The bustling food counter was nowhere to be seen - hidden behind a dark green velvet curtain like the backstage of a Broadway theater. The usual customers - bland office workers and somewhat louder tourists - had been replaced with a dozen or so fashionably dressed invited guests chatting in hushed tones.
And then, not long after I was seated, we were served one of the most intriguing dishes of the night. "Nixon said this was the worst Chinese dish he had," Lucas Sin, the chef, said, in a warning aimed mainly at Westerners there. The "three-colored egg" dish is made from smoked chicken egg, century egg and cured duck yolk.
Nixon? Yes, that Nixon, the former president of the US. The night's menu said it all - a folded white card sealed by a red sticker with the words "Junzi Chef's Study" and "Nixon in China" printed on the face.
President Richard Nixon's 1972 ice-breaking visit to Communist China, which laid the foundation for the resumption of diplomatic relations between the two countries seven years later, is no doubt one of the most significant milestones in the history of diplomacy. But for US foodies, the gastronomic side effect of the trip is no less delectable.
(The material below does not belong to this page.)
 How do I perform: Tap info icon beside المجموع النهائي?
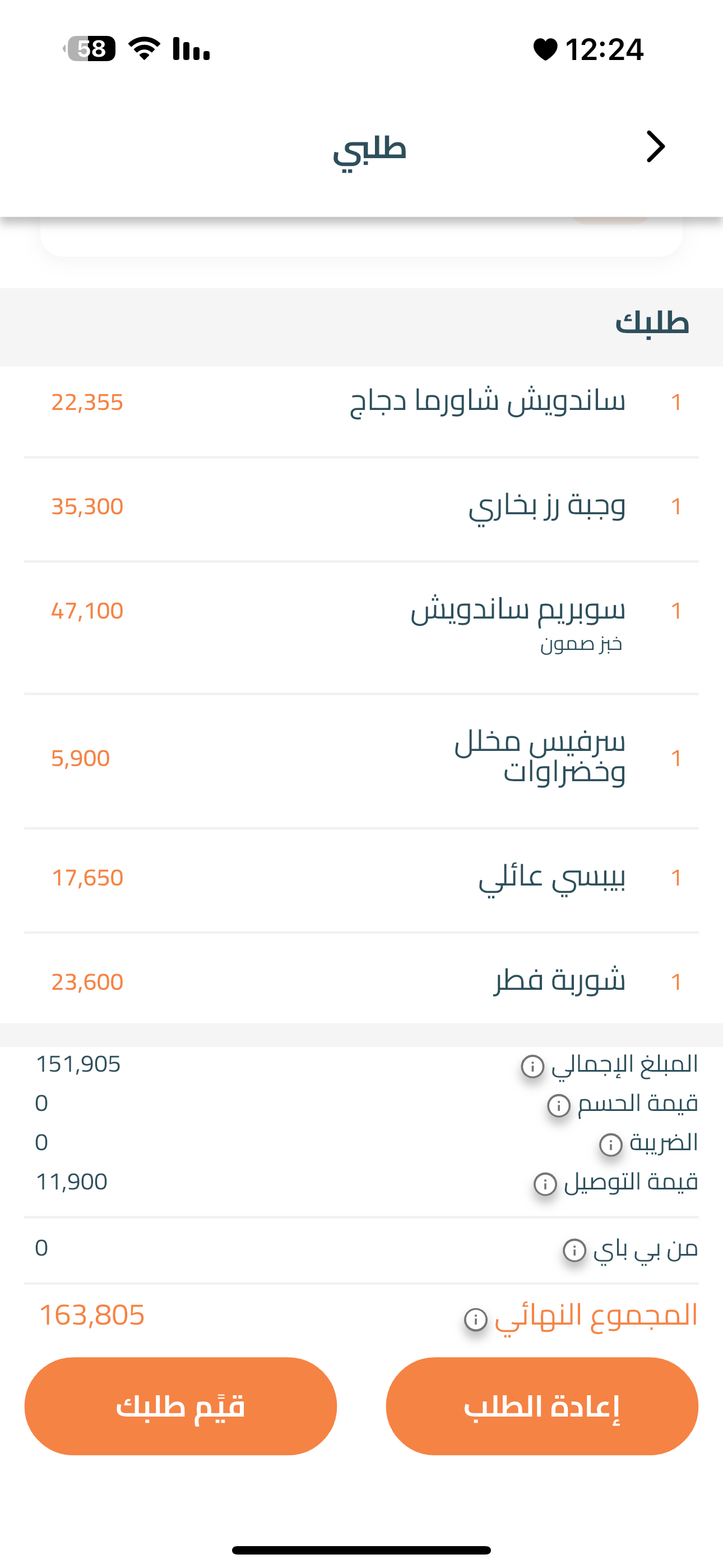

The image of the controversial president wielding chopsticks at the welcoming banquet hosted by former Chinese premier Zhou Enlai created an instant surge of business for Chinese restaurants in the US. The menu has since been replicated many times by different Chinese restaurants here. Each one tells a unique story of its own time, about food and beyond.
The first such endeavor was probably by Michael Tong whose Shun Lee Palace in midtown Manhattan launched the same banquet menu provided for Nixon that same night for an astronomical (for Chinese food in those days) $25 a head. That was a time when Chinese restaurants in the US were about to see a boom as Americans were ready to embrace a few more Chinese dishes than the long lasting chop suey and chow mein invented by Chinese immigrants many years before.
In 2011, when I went to talk to Tong as he revisited the menu to mark the debut of John Adams' opera Nixon in China at the Metropolitan Opera House, he was preoccupied. A labor shortage had developed thanks to China's red-hot economic growth. There was no longer an influx of blue collar immigrants to staff Chinese restaurant kitchens. He was worried that if his chef left, it'd be hard for him to find a new one.
But very soon things changed again. Now, an influx of young people - they initially come here to go to university - from wealthy families in China is rejuvenating the Chinese restaurant industry in the US.
Unlike their predecessors, they chose the profession out of a passion for food rather than the need to make a living. And the style of the restaurants they open can fit into any trendy district in the country. They are a long way from the backwaters of a Chinatown.
Sin, a 26-year-old Yale educated chef at Junzi is one. The noodle and Chinese wraps chain was founded in 2015 by three fellow Yale Chinese students Zhao Yong, Zhang Wanting and Bai Ming to sell traditional food from their hometowns in northern China. Well, that was the beginning. Now they are looking into purchasing traditional Chinese takeout and transforming their economics by automating kitchens.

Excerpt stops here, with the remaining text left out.